Source:
Welcome Serena Central users! CLICK HERE
The migration of the Serena Central community is currently underway. Be sure to read THIS MESSAGE to get your new login set up to access your account.
turgon2007 Absent Member.
Absent Member.
822 views

WECS reports backlogged Agent


Hi,

Recently we installed the WECS service in a customer’s environment to
collect the Windows events in Sentinel.

When the WECS service starts, the collector starts receiving the events
at normal rate. In less than an hour though, the WECS log shows that the
“Agent is backlogged” and sending of events is suspended. After that
it’ll take a considerable time (sometimes hours) before sending of
events is resumed. After that the agent is quickly backlogged again. The
result is that the EPS slows down to a trickle. Sometimes to 7 EPS in a
minute.

When checking the server0.0.log on the sentinel system, it reports on
the Active Directory and Windows Collector :
99% (14.52 min) Raw Data Waiting to be Parsed

The Sentinel server’s resources and the WECS server’s resources don’t
appear the be the bottleneck. Neither is reaching its maximum capacity
when this occurs. The Sentinel server itself has 8 2,4Ghz CPUs and 16G
and uses half of that when encountering this problem.

The Collector has one WMI Connector attached to it, listening on the
(default) port 1024 and 7 (rather active) Active Directories running.

Does any one have an idea how to troubleshoot and/or solve this
performance problem? Especially the part where raw data cannot be parsed
while the server resources are still plentiful.

Any help would be much appreciated.


Kind Regards,

Bart


--
turgon2007
------------------------------------------------------------------------
turgon2007's Profile: https://forums.netiq.com/member.php?userid=9632
View this thread: https://forums.netiq.com/showthread.php?t=53759

0 Likes
16 Replies
ScorpionSting Absent Member.
Absent Member.

Re: WECS reports backlogged Agent


Exact same thing in our environment....was hoping a Collector Manager
would help us out, but getting authority to build one is proving
extremely difficult....

What version of Sentinel Server?
What version of WMI Connector?
What version of Microsoft Active Directory and Windows Collector?
What settings you have in eventManagement.config?

Dataset:
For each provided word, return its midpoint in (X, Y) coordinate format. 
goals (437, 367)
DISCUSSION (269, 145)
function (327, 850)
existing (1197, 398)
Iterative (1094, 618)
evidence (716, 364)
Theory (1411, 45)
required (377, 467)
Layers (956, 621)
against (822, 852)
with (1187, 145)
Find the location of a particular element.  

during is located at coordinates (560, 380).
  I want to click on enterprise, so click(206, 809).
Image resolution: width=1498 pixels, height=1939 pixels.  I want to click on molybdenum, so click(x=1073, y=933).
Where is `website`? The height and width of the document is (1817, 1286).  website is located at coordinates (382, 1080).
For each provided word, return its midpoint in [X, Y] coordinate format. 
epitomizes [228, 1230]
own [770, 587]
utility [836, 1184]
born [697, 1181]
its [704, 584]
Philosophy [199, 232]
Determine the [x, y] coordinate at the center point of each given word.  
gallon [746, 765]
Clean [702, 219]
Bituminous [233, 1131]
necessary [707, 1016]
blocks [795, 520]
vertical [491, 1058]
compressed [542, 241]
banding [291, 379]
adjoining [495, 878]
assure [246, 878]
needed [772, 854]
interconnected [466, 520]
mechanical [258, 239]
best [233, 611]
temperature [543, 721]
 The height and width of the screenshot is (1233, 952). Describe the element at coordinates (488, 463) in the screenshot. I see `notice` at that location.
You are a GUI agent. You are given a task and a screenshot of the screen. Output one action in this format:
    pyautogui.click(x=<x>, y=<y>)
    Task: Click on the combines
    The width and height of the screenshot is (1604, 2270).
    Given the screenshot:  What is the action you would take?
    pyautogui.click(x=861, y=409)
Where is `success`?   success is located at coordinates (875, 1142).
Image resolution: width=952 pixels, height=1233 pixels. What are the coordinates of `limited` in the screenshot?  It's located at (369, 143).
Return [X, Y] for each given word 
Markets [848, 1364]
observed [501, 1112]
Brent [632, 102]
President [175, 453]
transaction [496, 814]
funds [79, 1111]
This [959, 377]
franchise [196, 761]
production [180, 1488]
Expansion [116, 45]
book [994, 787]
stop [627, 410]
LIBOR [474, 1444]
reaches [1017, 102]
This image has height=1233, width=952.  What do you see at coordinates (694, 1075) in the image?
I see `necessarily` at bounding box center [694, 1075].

Things to do:
1/ Answer these questions from the forum thread on the backlogged WECS agent:
(a) On which port does the WMI Connector listen?
(b) What does the server0.0.log report for the Active Directory and Windows Collector?
(c) In the first reply, what was the poster hoping would help?
2/ Copy out, word for word, everything in the forum thread from "The Sentinel server’s" down to "encountering this problem.".

Task responses:
1/
(a) Port 1024, the default.
(b) 99% (14.52 min) Raw Data Waiting to be Parsed.
(c) A Collector Manager.

2/
The Sentinel server’s resources and the WECS server’s resources don’t
appear the be the bottleneck. Neither is reaching its maximum capacity
when this occurs. The Sentinel server itself has 8 2,4Ghz CPUs and 16G
and uses half of that when encountering this problem.